Cells were incubated with wild-type delta-toxin and variant toxins at 37°C for 15 min, washed, and assessed by western blotting analysis of delta-toxin and β-actin (control). A typical example from three experiments is shown.

DISCUSSION

C. perfringens delta-toxin is a pore-forming cytolytic toxin that injures the host cell membrane.1,6,12,16) Delta-toxin is a member of the β-pore forming toxin family that also includes S. aureus alpha-toxin, C. perfringens NetB and beta-toxin.1,5,6) Many amino acid residues have been identified as being functionally critical for this family. In this study, we defined key amino acid residues for binding and oligomer formation within the β-sandwich and rim domains of delta-toxin.

We replaced Lys-43 and Ser-109 in delta-toxin; these are present within the β-sandwich domain involved in oligomer formation of NetB toxin17,18) and alpha-toxin.19,20) Replacement of Lys-43 with alanine caused a reduction in cytotoxic activity, although the activity was still detectable. Binding of K43A monomer to the three cell lines did not change, but formation of K43A oligomer was reduced compared with wild-type delta-toxin. Thus, Lys-43 plays a partial role in the oligomerization of delta-toxin. The cytotoxic activity of S109A variant was lower than that of K43A. Binding of S109A monomer to cells did not change, but oligomer of S109A was not detected. On the basis of these findings, the β-sandwich domain of delta-toxin is important for its oligomerization.

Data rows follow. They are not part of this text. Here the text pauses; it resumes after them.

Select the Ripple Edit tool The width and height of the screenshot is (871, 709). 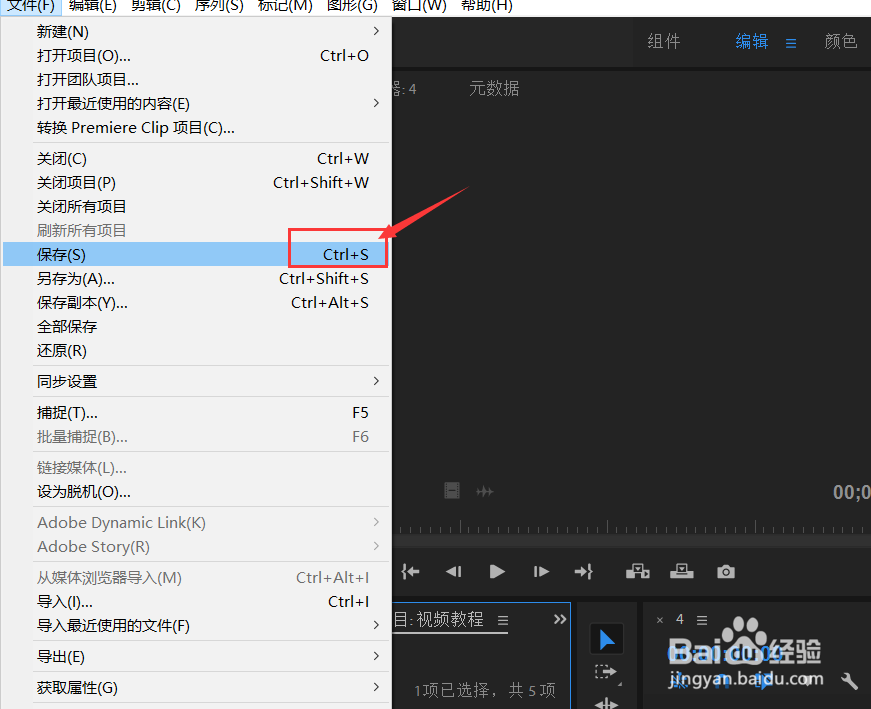607,705
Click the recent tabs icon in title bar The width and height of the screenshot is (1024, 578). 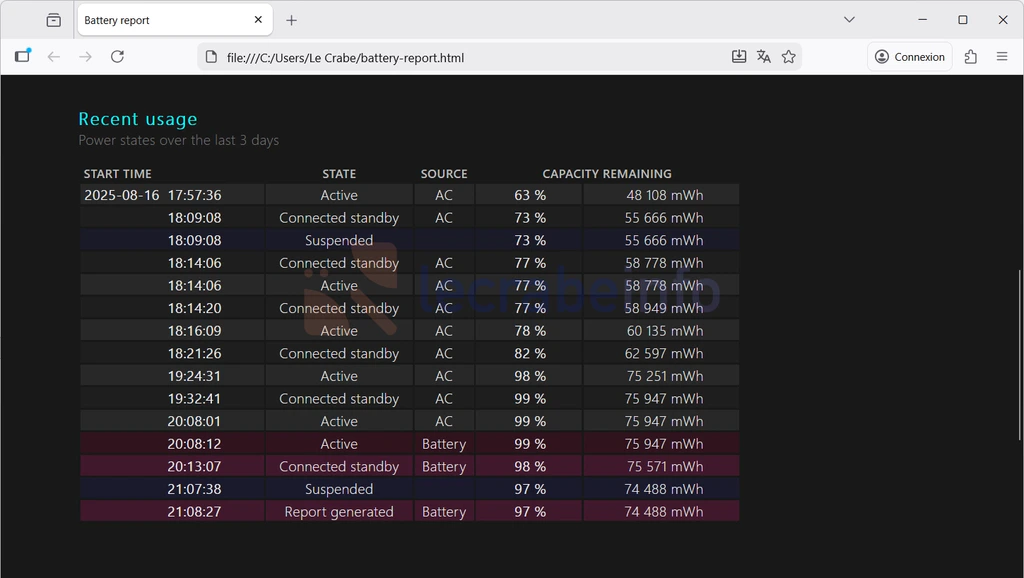point(54,20)
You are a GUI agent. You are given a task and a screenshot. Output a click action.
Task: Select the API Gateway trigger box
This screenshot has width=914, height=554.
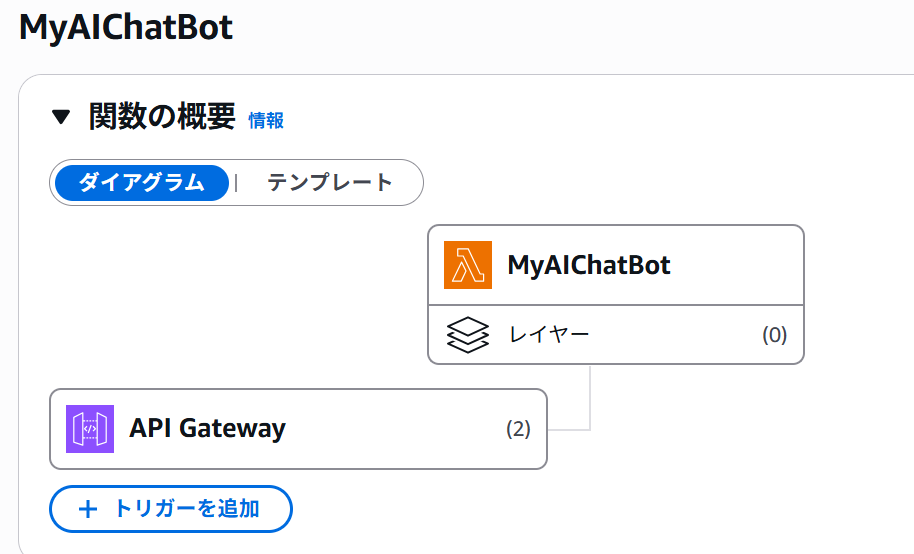298,429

The rim domain of β-pore forming toxins is predominantly composed of aromatic and hydrophobic residues and is necessary for toxin binding to the cell membrane.6,16,17) The rim domain contains an arginine residue that is highly conserved among β-pore forming toxins,7,19) corresponding to Arg-200 in delta-toxin. Replacement of the arginine residue in β-pore forming toxins impairs the binding of the toxin to the cell surface.17,19,20) In the present study, substitution of Arg-200 with alanine in delta-toxin led to a complete loss of cytotoxic activity and toxin binding. Arg-200 within the rim domain in the toxin is important for the recognition of cell surface receptors. From these results of the amino acid substitution of the toxin, it was found for the first time that the three domains of delta-toxin have the similar function as other PFTs.

Conflict of interest

The authors declare no conflict of interest.